* _Your objective_:
Write out, from the entries below, exactly the lines that run between the lines holding "For every named" and "[Close dialog] (389, 887)", inclusive, and stop there.

--- Records shown Enclosed Below ---

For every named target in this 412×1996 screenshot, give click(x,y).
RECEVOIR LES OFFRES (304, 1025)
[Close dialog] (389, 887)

--- End of Enclosed Records shown ---
--- Records shown Enclosed Below ---

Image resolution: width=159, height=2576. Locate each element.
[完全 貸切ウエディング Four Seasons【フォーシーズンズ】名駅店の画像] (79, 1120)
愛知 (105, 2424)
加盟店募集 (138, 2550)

--- End of Enclosed Records shown ---

* _Response to this task_:
For every named target in this 412×1996 screenshot, give click(x,y).
RECEVOIR LES OFFRES (304, 1025)
[Close dialog] (389, 887)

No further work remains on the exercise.